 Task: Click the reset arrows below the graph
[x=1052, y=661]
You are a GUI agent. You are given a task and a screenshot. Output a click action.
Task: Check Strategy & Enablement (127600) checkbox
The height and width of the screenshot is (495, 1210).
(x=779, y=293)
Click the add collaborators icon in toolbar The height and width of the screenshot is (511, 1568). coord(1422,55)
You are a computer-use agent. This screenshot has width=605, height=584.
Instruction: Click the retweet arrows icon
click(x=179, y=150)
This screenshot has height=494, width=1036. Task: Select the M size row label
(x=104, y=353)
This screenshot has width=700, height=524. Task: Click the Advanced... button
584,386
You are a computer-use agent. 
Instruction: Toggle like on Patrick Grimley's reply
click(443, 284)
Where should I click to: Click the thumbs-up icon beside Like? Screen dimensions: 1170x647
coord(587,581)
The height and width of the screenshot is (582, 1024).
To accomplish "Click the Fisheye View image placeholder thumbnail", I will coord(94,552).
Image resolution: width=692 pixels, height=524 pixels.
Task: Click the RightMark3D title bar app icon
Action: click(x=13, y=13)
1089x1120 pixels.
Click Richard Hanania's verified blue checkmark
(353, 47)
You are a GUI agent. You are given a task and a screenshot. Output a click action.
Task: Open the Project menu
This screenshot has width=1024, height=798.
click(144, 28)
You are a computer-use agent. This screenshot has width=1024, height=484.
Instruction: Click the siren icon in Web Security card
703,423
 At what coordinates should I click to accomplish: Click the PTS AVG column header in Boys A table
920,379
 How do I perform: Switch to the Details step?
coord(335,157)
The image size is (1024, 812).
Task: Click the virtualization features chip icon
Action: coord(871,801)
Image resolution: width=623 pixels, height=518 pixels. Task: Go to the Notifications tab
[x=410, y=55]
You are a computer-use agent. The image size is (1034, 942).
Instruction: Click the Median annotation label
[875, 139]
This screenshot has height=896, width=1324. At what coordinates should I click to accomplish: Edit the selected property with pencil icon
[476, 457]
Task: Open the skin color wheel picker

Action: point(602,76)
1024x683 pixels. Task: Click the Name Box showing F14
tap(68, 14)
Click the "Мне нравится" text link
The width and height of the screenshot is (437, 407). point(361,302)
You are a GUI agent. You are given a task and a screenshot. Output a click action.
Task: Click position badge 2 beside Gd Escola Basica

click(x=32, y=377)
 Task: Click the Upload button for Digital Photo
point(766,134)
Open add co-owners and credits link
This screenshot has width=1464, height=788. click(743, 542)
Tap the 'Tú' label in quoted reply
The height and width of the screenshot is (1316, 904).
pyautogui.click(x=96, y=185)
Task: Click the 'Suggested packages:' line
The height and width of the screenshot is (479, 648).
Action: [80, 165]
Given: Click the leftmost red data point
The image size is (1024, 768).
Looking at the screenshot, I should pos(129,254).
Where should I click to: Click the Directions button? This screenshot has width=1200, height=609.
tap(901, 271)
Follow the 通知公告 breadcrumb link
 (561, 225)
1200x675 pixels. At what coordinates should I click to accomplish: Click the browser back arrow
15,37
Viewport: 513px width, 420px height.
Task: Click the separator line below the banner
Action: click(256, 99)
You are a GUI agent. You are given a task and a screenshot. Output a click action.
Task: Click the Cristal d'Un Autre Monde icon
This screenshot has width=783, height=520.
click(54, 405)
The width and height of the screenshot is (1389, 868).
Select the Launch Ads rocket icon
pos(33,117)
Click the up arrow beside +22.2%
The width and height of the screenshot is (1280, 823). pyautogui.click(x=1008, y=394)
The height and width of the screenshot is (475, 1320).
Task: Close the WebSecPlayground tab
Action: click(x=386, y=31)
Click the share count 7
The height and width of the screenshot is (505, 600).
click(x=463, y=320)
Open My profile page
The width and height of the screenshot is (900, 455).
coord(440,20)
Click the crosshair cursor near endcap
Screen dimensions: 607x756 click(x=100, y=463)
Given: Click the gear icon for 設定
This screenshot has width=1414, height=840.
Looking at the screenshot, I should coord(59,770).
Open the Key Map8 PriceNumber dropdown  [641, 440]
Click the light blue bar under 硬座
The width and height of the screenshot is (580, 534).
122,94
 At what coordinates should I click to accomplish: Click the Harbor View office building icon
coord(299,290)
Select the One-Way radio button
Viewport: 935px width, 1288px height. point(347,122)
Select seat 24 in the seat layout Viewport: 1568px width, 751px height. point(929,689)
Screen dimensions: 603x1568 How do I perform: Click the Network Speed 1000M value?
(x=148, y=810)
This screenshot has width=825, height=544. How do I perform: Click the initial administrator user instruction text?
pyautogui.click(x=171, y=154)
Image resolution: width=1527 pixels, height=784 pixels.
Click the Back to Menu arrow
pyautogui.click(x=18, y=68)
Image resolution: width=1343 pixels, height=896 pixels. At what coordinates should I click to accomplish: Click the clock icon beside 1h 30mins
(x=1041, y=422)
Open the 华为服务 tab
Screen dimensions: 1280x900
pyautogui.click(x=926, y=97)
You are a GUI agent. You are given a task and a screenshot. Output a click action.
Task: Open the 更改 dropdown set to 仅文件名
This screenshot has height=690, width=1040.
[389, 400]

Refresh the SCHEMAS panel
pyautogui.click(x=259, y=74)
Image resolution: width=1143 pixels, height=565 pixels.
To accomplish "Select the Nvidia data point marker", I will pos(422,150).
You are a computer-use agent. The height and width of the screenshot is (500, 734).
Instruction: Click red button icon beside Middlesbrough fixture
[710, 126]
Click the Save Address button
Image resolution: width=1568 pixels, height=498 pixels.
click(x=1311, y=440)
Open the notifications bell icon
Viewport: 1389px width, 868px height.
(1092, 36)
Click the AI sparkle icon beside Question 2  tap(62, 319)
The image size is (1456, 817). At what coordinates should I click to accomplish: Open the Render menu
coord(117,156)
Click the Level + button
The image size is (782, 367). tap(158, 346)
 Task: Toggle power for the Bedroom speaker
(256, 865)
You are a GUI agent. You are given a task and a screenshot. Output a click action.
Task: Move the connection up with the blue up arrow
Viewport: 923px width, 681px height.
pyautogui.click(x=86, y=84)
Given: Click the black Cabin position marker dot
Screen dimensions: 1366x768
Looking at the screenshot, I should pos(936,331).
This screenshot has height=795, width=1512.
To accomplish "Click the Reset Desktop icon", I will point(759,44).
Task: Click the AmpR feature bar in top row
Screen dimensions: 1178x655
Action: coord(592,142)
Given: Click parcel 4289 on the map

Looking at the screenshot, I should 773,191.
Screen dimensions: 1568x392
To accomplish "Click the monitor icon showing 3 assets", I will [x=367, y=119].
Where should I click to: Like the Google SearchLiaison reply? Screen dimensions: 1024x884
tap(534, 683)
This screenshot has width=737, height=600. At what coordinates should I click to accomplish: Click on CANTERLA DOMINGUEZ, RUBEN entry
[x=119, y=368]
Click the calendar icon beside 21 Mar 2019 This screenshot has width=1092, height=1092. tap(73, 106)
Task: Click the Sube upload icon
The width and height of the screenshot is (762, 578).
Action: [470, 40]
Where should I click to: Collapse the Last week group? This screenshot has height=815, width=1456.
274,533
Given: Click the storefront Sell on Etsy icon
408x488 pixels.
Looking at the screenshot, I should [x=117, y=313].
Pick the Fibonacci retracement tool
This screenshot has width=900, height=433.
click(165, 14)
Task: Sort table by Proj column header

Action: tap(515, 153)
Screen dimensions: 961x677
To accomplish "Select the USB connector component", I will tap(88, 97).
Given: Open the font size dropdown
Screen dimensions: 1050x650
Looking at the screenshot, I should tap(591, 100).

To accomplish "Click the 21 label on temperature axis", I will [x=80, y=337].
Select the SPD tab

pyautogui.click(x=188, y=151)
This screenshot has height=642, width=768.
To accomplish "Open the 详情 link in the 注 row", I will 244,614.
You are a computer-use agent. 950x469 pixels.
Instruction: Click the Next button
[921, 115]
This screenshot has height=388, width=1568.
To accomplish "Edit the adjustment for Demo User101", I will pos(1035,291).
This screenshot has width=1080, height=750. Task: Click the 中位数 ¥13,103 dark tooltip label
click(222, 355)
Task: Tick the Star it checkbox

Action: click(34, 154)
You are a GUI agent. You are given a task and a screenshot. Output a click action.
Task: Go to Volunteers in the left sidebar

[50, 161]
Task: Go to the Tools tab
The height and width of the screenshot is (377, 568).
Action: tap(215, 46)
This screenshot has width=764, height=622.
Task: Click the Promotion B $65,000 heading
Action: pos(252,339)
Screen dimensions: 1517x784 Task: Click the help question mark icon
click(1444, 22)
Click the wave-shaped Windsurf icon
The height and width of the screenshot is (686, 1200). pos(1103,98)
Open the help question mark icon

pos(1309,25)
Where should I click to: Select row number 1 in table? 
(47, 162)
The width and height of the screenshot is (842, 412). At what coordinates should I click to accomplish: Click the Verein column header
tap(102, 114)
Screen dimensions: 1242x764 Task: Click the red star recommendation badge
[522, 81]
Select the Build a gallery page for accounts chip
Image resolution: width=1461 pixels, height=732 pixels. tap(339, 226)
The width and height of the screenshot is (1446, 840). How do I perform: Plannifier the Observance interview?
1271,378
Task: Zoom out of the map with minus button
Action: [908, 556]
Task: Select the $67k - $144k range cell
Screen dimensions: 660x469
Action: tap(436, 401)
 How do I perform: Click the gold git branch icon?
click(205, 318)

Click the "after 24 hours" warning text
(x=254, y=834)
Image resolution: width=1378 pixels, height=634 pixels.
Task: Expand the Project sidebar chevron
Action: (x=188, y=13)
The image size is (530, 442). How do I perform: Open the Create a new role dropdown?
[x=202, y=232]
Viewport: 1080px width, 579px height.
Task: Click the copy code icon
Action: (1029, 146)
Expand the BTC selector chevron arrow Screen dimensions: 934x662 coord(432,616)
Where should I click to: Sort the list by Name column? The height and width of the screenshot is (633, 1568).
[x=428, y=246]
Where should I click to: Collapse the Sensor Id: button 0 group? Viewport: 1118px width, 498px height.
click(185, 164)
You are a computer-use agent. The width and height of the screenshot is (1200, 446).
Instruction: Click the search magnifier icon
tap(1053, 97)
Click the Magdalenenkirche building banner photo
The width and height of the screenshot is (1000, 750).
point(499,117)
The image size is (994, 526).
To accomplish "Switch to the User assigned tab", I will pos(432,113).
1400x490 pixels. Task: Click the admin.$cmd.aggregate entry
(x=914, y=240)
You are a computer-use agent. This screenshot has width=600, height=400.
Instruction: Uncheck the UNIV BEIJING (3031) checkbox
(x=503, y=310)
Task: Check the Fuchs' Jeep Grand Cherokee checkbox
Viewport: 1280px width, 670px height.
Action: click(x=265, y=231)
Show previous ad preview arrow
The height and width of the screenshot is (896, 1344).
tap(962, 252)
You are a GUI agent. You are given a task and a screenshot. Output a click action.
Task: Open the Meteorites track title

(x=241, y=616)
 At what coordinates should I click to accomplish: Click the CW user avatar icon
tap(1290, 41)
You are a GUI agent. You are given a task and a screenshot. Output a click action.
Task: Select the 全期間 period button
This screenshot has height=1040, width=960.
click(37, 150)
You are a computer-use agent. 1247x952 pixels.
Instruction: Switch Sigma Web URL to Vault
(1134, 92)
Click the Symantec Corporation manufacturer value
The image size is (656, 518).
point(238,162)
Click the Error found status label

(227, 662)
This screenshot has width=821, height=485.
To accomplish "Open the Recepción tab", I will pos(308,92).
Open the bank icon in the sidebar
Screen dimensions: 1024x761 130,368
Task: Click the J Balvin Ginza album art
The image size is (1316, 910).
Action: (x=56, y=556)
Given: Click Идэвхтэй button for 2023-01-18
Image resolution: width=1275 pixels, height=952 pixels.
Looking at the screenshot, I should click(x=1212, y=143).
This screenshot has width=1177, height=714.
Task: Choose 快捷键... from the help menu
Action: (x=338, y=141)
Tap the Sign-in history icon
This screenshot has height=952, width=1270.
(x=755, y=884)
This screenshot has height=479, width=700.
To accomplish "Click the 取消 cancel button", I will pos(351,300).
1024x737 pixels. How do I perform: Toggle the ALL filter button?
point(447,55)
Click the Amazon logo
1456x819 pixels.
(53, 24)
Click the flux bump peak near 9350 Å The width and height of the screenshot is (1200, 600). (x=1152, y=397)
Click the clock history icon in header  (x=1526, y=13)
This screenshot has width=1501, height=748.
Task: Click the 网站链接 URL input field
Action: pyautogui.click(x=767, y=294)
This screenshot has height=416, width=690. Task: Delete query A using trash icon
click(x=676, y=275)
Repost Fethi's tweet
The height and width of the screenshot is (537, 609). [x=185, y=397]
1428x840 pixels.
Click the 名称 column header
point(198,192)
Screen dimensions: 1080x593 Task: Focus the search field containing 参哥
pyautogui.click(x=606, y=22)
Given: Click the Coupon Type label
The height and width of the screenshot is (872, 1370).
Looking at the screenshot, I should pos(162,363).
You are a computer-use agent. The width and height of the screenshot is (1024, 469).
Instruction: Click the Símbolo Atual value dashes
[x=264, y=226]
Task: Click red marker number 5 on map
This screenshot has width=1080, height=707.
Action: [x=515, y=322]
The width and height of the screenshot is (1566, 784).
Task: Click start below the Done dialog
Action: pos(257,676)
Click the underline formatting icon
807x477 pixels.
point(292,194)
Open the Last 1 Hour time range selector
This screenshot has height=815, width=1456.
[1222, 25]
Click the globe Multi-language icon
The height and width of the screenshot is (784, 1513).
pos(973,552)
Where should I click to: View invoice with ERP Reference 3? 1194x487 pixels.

━━━━━━━━━━

• _Work order_
The required output is each line from the one with "Open the Last 1 Hour time range selector" through the end of the material above, repeated exactly with both ends included.

• _Solution to the exercise_
Open the Last 1 Hour time range selector
This screenshot has height=815, width=1456.
[1222, 25]
Click the globe Multi-language icon
The height and width of the screenshot is (784, 1513).
pos(973,552)
Where should I click to: View invoice with ERP Reference 3? 1194x487 pixels.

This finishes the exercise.